This returns the processor's serial number. The processor serial number was introduced on Intel Pentium III, but due to privacy concerns, this feature is no longer implemented on later models (the PSN feature bit is always cleared). Transmeta's Efficeon and Crusoe processors also provide this feature. AMD CPUs however, do not implement this feature in any CPU models.

For Intel Pentium III CPUs, the serial number is returned in the EDX:ECX registers. For Transmeta Efficeon CPUs, it is returned in the EBX:EAX registers. And for Transmeta Crusoe CPUs, it is returned in the EBX register only.

Note that the processor serial number feature must be enabled in the BIOS setting in order to function.

EAX=4 and EAX=Bh: Intel thread/core and cache topology 
These two leaves are used for processor topology (thread, core, package) and cache hierarchy enumeration in Intel multi-core (and hyperthreaded) processors.  AMD does not use these leaves but has alternate ways of doing the core enumeration.

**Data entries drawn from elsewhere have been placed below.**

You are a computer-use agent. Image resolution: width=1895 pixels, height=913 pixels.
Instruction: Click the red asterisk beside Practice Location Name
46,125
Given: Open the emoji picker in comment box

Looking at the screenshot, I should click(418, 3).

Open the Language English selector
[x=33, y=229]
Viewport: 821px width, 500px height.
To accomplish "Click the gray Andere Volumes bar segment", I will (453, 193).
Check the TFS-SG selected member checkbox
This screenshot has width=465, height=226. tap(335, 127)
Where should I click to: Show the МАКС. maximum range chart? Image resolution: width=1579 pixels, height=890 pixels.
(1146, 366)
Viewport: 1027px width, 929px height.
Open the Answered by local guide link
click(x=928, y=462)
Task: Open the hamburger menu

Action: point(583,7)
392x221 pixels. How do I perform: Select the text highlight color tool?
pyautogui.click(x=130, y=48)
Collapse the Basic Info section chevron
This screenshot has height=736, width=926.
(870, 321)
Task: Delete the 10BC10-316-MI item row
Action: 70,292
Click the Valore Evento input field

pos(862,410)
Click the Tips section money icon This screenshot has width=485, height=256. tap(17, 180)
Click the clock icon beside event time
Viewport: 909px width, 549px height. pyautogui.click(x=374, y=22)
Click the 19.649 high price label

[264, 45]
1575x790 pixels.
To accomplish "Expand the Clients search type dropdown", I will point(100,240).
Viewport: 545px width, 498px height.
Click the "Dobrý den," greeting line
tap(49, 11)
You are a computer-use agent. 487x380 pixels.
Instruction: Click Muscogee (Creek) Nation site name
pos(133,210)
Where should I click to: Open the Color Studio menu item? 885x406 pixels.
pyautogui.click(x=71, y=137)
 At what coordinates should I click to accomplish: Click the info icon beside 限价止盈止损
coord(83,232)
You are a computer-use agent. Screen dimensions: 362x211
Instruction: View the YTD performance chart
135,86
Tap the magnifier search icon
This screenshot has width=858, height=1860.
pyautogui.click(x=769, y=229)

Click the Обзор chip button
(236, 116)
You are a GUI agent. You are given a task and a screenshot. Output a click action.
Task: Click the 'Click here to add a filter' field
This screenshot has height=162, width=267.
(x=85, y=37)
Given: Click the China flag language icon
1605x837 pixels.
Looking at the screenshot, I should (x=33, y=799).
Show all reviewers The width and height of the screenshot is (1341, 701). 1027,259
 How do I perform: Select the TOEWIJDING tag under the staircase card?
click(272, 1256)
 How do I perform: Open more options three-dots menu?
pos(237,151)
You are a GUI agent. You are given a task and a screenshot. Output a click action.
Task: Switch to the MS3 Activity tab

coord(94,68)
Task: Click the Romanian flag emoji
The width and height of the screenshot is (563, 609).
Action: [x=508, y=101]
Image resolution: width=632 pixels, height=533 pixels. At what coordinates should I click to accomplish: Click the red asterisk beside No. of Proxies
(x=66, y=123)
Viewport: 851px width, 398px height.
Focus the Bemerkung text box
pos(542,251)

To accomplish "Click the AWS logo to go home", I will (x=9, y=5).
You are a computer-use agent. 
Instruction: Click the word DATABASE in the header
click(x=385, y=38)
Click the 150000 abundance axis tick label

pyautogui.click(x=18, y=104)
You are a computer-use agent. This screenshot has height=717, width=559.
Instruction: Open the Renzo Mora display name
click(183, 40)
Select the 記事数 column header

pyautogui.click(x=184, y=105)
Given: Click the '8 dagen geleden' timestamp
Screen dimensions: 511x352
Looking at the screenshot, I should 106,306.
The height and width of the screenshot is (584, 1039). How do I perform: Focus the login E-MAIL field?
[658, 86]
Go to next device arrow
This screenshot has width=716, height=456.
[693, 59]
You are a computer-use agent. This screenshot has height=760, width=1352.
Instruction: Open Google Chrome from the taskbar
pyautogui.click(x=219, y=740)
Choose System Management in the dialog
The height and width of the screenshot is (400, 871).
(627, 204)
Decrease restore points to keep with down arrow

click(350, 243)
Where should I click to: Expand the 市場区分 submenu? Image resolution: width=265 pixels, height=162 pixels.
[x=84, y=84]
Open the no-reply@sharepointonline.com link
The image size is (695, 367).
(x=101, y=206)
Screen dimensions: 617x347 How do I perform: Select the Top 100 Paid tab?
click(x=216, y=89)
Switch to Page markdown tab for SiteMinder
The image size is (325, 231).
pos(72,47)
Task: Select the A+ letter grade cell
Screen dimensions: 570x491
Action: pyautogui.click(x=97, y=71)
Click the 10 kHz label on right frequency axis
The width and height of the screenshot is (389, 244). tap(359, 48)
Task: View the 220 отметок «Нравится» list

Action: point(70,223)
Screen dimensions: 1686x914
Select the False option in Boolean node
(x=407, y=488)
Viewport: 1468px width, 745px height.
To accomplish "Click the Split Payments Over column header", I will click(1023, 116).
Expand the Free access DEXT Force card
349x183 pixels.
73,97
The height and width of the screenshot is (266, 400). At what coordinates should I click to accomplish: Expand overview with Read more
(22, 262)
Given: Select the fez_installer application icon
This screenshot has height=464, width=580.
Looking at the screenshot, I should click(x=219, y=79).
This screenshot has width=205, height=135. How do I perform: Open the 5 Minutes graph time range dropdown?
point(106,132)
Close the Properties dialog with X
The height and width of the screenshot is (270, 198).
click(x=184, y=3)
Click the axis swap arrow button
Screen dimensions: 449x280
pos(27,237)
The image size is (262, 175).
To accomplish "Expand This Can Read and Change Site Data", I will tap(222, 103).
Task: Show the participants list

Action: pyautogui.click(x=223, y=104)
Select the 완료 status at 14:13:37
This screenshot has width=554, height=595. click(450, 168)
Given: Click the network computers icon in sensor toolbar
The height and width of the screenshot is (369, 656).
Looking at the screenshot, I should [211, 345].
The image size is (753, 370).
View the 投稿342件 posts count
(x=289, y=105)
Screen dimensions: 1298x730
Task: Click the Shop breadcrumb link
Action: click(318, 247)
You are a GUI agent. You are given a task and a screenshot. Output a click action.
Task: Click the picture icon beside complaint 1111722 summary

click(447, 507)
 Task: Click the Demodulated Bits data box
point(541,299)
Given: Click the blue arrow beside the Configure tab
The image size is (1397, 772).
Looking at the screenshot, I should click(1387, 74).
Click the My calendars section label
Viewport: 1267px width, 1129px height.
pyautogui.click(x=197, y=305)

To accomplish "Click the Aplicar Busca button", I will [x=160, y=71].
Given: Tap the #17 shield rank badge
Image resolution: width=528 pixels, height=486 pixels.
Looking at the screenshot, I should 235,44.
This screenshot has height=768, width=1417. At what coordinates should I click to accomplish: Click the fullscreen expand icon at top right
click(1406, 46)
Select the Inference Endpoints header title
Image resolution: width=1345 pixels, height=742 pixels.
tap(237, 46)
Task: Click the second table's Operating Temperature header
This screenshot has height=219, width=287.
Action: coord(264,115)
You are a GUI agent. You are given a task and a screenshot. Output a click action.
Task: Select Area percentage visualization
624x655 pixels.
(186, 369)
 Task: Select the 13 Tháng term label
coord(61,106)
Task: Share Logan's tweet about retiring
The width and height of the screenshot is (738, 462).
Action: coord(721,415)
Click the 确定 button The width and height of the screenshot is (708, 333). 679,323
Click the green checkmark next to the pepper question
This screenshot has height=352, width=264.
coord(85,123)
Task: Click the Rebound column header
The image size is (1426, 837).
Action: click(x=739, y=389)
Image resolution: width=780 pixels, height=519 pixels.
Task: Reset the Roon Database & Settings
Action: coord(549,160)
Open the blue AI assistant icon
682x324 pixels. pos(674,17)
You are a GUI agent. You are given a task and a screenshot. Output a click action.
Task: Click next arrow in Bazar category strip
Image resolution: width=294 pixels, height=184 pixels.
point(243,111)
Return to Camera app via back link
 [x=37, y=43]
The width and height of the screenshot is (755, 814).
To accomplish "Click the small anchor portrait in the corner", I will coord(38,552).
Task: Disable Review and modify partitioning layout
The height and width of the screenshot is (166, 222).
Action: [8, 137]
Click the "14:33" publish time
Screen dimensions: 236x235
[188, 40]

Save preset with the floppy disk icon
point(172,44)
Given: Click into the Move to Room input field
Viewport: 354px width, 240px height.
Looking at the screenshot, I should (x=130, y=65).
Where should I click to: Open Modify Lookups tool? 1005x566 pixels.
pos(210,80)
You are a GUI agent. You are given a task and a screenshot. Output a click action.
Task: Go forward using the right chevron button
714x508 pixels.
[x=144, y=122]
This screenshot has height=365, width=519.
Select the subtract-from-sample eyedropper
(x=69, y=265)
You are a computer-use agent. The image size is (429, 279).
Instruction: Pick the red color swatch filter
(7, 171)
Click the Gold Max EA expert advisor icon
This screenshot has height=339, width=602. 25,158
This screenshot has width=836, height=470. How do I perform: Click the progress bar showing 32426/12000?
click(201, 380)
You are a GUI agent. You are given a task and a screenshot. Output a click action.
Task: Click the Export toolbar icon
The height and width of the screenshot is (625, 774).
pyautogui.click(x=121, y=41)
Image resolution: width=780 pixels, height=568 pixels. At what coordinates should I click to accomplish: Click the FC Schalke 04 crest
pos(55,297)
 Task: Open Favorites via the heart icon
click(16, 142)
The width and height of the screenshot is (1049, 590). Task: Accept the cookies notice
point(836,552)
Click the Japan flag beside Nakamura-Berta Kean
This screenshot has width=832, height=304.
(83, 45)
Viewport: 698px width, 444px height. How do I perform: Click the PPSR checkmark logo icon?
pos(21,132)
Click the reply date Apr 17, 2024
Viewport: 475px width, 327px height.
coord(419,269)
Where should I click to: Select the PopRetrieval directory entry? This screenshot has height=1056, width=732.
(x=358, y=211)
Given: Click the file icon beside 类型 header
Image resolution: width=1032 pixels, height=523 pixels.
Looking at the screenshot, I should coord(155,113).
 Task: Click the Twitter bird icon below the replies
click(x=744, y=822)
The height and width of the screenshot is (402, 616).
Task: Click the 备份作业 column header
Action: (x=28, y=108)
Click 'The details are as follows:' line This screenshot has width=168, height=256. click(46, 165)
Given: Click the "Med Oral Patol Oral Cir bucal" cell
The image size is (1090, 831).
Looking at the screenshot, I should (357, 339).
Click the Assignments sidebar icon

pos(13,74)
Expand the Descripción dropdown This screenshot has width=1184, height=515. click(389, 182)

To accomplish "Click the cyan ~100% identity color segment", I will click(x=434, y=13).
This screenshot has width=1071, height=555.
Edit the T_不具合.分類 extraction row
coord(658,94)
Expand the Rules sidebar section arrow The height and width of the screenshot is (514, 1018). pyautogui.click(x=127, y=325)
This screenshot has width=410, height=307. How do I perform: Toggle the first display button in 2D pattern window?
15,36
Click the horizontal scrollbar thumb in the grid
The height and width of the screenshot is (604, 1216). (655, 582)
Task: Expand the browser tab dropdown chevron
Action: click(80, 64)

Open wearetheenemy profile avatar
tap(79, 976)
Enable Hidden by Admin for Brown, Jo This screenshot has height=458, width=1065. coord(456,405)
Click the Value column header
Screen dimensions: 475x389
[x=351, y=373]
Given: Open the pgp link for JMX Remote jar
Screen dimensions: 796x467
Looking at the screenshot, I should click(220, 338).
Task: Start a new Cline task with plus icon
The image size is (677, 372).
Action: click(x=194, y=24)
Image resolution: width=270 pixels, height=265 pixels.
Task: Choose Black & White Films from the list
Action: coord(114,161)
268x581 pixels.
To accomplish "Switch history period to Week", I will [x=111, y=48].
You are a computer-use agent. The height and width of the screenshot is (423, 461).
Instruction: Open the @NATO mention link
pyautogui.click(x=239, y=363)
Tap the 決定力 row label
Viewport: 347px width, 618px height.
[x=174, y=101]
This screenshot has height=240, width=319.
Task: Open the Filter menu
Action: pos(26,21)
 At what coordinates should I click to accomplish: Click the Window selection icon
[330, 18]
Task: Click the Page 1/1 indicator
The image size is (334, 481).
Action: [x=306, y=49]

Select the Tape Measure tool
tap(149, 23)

Unlike most other CPUID leaves, leaf Bh will return different values in EDX depending on which logical processor the CPUID instruction runs; the value returned in EDX is actually the x2APIC id of the logical processor. The x2APIC id space is not continuously mapped to logical processors, however; there can be gaps in the mapping, meaning that some intermediate x2APIC ids don't necessarily correspond to any logical processor. Additional information for mapping the x2APIC ids to cores is provided in the other registers. Although the leaf Bh has sub-leaves (selected by ECX as described further below), the value returned in EDX is only affected by the logical processor on which the instruction is running but not by the subleaf.

The processor(s) topology exposed by leaf Bh is a hierarchical one, but with the strange caveat that the order of (logical) levels in this hierarchy doesn't necessarily correspond to the order in the physical hierarchy (SMT/core/package). However, every logical level can be queried as an ECX subleaf (of the Bh leaf) for its correspondence to a "level type", which can be either SMT, core, or "invalid". The level id space starts at 0 and is continuous, meaning that if a level id is invalid, all higher level ids will also be invalid. The level type is returned in bits 15:08 of ECX, while the number of logical processors at the level queried is returned in EBX. Finally, the connection between these levels and x2APIC ids is returned in EAX[4:0] as the number of bits that the x2APIC id must be shifted in order to obtain a unique id at the next level.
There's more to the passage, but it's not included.